[Given records]
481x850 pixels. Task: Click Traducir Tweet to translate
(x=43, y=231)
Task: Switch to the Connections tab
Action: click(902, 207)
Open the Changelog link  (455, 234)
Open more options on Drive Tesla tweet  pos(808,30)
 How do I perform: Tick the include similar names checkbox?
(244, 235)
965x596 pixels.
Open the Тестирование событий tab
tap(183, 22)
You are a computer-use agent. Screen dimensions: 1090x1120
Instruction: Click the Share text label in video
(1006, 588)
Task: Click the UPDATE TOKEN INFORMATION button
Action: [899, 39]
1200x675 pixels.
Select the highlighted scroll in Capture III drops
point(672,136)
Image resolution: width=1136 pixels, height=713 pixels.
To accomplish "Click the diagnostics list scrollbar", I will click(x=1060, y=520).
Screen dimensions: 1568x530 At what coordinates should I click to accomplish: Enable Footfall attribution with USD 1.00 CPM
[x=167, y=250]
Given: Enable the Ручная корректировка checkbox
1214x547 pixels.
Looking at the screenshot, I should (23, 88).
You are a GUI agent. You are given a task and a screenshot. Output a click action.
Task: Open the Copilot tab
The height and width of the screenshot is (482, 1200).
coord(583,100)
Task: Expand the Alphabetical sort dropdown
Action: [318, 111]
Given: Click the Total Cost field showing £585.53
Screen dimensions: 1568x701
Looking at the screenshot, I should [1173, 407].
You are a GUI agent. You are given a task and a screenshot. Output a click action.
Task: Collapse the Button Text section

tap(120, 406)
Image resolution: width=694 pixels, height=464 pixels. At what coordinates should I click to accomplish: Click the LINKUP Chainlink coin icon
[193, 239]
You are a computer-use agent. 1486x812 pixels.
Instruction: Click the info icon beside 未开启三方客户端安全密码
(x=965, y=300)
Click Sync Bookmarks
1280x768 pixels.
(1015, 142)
[/Given records]
The problem:
Search the data for "agent". Copy each line that has it.

Exercise answer:
You are a computer-use agent. Screen dimensions: 1090x1120
You are a GUI agent. You are given a task and a screenshot. Output a click action.
You are a GUI agent. You are given a task and a screenshot. Output a click action.
You are a computer-use agent. 1486x812 pixels.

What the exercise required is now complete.